*Information supplied:*
··········

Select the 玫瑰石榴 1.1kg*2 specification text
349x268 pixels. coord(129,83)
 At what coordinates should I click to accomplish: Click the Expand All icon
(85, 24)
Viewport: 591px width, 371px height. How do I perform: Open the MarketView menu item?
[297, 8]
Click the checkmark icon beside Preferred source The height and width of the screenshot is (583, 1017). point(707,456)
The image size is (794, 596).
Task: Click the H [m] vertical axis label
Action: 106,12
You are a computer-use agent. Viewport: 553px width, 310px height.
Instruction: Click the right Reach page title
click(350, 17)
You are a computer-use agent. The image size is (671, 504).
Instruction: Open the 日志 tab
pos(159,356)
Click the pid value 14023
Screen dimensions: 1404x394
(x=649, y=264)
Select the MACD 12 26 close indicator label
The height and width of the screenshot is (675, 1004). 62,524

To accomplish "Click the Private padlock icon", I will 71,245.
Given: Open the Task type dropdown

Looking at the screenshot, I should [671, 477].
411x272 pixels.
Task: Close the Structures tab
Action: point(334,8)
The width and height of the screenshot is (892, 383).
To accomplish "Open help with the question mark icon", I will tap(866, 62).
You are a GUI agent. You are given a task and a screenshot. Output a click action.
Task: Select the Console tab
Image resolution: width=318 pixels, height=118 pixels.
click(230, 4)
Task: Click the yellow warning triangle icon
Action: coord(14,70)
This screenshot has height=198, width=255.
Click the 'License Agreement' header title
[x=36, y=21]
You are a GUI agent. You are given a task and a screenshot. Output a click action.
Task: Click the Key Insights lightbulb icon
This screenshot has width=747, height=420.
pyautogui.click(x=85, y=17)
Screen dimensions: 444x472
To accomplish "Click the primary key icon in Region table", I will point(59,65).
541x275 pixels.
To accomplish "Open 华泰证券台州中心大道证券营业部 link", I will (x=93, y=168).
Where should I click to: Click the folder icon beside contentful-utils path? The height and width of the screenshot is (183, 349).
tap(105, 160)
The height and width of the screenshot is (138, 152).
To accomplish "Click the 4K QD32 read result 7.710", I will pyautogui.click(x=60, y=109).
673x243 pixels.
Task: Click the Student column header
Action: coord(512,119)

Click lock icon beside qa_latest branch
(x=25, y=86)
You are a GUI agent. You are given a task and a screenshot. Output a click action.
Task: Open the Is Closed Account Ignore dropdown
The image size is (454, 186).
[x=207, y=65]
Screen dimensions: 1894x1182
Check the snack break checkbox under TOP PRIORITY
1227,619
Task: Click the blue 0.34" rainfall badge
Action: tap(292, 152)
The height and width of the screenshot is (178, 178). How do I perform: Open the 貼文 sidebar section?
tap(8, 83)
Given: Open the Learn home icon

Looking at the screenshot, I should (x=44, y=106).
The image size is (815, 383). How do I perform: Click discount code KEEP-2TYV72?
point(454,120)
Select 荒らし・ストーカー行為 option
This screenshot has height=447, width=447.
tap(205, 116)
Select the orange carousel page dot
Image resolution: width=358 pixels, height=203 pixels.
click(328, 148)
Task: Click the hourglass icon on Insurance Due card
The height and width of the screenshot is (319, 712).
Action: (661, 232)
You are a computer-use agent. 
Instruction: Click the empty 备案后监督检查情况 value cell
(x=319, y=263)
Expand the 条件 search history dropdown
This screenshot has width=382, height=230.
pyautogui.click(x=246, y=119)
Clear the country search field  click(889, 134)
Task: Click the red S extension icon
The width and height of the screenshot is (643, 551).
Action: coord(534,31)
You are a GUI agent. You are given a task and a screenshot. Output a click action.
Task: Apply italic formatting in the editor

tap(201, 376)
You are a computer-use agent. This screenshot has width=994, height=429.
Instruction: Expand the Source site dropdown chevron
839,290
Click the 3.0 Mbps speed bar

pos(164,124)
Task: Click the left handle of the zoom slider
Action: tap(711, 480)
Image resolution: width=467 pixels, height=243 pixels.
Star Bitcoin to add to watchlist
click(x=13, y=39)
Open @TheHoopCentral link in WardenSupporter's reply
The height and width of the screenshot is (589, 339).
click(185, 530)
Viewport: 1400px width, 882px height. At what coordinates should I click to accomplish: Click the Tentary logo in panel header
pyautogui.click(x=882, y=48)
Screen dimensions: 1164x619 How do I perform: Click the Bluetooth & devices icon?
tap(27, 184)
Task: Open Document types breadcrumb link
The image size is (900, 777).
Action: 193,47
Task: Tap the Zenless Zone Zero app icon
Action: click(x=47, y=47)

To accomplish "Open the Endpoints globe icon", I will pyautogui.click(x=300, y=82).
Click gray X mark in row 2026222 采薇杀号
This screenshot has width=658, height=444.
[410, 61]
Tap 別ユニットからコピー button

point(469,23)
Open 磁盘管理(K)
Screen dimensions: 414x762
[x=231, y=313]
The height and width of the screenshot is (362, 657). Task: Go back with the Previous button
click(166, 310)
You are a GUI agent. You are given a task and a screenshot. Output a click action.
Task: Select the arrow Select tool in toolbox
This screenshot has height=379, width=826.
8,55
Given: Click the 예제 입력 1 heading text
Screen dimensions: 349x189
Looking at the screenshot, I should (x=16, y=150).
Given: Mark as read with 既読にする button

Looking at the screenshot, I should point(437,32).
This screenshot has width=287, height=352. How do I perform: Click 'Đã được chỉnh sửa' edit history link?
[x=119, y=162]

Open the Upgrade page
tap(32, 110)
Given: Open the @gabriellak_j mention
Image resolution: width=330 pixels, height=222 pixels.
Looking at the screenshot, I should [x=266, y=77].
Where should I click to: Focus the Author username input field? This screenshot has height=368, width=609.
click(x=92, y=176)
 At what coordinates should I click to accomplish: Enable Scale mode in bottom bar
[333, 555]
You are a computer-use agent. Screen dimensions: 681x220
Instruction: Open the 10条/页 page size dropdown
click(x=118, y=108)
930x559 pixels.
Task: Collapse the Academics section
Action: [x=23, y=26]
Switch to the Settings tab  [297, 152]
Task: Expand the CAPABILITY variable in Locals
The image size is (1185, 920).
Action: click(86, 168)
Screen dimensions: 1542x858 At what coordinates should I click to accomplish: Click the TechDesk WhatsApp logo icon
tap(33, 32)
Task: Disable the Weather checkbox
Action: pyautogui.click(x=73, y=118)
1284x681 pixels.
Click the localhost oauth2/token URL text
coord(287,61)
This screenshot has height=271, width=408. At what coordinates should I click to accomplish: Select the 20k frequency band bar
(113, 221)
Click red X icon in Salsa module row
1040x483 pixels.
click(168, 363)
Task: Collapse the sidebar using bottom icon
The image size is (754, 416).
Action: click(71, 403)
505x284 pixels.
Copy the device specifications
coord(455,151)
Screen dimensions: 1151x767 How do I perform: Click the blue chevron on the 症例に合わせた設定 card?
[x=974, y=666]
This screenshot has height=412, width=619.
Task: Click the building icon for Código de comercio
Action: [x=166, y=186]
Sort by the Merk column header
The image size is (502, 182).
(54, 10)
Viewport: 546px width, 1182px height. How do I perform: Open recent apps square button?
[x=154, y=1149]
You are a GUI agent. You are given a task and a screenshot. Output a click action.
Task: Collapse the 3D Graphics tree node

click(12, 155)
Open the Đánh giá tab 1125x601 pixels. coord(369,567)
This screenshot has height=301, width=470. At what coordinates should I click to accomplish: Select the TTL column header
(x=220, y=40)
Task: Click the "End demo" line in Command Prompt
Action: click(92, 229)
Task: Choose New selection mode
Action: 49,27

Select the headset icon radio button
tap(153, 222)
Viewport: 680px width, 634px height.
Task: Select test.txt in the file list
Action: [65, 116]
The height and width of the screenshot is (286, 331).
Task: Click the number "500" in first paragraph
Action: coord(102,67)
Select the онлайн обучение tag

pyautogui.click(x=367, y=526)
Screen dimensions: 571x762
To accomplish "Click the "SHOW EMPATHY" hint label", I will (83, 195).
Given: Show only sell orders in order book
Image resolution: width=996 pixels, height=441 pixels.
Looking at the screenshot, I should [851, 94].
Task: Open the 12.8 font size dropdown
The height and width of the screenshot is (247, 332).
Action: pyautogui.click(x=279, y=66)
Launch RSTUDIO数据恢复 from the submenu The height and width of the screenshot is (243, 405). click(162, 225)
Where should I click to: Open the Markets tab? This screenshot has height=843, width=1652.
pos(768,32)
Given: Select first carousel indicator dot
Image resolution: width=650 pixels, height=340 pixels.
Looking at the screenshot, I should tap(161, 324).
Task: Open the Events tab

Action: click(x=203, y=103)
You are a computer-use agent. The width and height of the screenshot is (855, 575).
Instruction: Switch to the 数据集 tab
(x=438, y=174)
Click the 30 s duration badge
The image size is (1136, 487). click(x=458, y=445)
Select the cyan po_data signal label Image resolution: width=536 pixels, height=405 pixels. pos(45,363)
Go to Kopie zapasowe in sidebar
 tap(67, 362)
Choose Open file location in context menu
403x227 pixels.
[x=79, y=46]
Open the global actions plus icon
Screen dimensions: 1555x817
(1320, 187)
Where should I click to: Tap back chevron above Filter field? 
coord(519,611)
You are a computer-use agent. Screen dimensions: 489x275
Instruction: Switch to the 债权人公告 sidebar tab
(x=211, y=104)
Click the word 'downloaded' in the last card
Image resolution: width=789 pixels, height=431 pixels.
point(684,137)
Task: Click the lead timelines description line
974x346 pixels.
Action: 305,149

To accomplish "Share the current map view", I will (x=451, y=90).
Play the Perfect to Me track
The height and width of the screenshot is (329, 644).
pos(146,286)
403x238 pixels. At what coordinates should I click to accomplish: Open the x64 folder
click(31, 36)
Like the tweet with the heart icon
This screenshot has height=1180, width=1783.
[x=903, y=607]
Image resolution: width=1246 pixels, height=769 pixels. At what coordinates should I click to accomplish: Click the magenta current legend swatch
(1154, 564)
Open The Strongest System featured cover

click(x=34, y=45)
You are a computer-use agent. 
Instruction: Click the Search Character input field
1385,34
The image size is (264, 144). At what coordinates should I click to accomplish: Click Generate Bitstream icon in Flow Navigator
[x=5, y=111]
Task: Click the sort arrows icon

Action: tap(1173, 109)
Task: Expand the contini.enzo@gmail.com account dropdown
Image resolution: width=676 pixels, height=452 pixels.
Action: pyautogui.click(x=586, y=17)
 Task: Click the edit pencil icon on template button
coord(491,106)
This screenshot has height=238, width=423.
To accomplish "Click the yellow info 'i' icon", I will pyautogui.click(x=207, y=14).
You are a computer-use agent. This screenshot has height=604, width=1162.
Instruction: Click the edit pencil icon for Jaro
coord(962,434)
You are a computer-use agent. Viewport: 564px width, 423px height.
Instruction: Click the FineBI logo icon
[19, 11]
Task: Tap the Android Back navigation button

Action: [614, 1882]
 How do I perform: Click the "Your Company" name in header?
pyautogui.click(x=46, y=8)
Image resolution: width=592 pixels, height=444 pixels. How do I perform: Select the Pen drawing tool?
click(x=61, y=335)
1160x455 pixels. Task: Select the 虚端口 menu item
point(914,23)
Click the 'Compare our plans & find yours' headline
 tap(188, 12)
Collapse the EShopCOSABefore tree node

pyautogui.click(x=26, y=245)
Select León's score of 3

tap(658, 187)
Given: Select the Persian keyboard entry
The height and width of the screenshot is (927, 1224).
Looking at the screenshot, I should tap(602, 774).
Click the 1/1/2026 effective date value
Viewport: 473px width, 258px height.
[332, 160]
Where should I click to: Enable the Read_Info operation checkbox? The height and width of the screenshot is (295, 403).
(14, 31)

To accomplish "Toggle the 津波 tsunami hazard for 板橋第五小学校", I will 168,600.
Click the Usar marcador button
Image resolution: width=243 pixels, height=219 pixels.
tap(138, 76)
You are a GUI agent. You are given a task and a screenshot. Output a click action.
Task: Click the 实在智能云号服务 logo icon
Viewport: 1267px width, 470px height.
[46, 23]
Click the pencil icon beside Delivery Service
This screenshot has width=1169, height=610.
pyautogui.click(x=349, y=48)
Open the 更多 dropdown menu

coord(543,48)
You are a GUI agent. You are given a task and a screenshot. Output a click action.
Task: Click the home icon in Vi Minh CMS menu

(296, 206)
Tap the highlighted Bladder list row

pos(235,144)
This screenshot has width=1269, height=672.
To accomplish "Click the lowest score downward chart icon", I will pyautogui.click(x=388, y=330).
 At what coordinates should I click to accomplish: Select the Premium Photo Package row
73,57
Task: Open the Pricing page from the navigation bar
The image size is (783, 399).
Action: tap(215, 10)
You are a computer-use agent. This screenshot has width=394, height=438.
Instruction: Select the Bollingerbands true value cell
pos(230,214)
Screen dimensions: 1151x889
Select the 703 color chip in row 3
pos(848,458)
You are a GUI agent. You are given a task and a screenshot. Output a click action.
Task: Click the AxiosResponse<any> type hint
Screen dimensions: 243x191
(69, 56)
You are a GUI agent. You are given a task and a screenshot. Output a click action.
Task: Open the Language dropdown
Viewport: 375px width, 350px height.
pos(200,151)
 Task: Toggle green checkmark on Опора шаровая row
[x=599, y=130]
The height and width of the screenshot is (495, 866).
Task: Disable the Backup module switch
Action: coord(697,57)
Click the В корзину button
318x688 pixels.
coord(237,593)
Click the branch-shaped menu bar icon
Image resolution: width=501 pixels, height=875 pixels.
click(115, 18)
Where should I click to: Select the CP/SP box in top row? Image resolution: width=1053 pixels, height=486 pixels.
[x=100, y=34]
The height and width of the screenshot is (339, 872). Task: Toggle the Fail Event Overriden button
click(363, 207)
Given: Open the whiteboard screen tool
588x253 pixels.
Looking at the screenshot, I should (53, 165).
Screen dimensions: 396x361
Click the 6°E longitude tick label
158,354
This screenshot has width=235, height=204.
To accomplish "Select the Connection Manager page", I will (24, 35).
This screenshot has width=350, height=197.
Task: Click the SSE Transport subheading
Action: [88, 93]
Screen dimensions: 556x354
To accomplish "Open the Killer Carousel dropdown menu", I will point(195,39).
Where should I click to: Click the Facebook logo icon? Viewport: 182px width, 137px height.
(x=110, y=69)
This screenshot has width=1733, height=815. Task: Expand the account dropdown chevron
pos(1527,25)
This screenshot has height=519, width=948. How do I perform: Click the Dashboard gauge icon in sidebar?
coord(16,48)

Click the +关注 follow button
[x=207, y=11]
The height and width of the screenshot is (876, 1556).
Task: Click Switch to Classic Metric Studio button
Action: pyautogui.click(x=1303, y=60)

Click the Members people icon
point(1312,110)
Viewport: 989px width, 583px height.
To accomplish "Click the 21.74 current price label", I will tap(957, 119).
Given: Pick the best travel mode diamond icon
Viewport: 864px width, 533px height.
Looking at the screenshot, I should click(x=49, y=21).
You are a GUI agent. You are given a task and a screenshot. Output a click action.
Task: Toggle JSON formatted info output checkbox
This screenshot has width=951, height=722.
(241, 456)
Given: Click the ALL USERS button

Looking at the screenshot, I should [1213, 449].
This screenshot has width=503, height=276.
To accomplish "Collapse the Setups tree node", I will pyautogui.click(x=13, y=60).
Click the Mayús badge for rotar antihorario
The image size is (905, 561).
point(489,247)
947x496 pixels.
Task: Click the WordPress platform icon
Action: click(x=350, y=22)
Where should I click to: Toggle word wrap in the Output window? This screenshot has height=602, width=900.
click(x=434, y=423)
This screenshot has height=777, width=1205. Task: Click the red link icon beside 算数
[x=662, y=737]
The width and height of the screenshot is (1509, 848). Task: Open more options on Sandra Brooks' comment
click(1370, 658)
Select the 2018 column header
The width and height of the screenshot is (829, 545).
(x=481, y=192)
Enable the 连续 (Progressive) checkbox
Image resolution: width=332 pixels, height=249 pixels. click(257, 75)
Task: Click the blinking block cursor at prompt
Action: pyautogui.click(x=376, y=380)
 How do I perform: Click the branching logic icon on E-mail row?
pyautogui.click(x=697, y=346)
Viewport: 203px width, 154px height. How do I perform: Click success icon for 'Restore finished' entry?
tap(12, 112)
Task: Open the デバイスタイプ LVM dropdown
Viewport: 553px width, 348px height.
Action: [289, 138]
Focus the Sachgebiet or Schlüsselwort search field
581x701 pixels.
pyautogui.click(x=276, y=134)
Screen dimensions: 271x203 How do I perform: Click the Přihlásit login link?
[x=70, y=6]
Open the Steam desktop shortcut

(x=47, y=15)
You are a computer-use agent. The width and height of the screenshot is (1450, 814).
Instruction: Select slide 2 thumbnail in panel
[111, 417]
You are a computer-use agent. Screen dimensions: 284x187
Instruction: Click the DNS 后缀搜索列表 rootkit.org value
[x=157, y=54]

··········

*Task to carry out:* Above are the records; from them, give again exactly the lines from the one containing "Given: Select first carousel indicator dot" to the one containing "Play the Perfect to Me track", both lines included, and nothing more.

*Written response:*
Given: Select first carousel indicator dot
Image resolution: width=650 pixels, height=340 pixels.
Looking at the screenshot, I should tap(161, 324).
Task: Open the Events tab

Action: click(x=203, y=103)
You are a computer-use agent. The width and height of the screenshot is (855, 575).
Instruction: Switch to the 数据集 tab
(x=438, y=174)
Click the 30 s duration badge
The image size is (1136, 487). click(x=458, y=445)
Select the cyan po_data signal label Image resolution: width=536 pixels, height=405 pixels. pos(45,363)
Go to Kopie zapasowe in sidebar
 tap(67, 362)
Choose Open file location in context menu
403x227 pixels.
[x=79, y=46]
Open the global actions plus icon
Screen dimensions: 1555x817
(1320, 187)
Where should I click to: Tap back chevron above Filter field? 
coord(519,611)
You are a computer-use agent. Screen dimensions: 489x275
Instruction: Switch to the 债权人公告 sidebar tab
(x=211, y=104)
Click the word 'downloaded' in the last card
Image resolution: width=789 pixels, height=431 pixels.
point(684,137)
Task: Click the lead timelines description line
974x346 pixels.
Action: 305,149

To accomplish "Share the current map view", I will (x=451, y=90).
Play the Perfect to Me track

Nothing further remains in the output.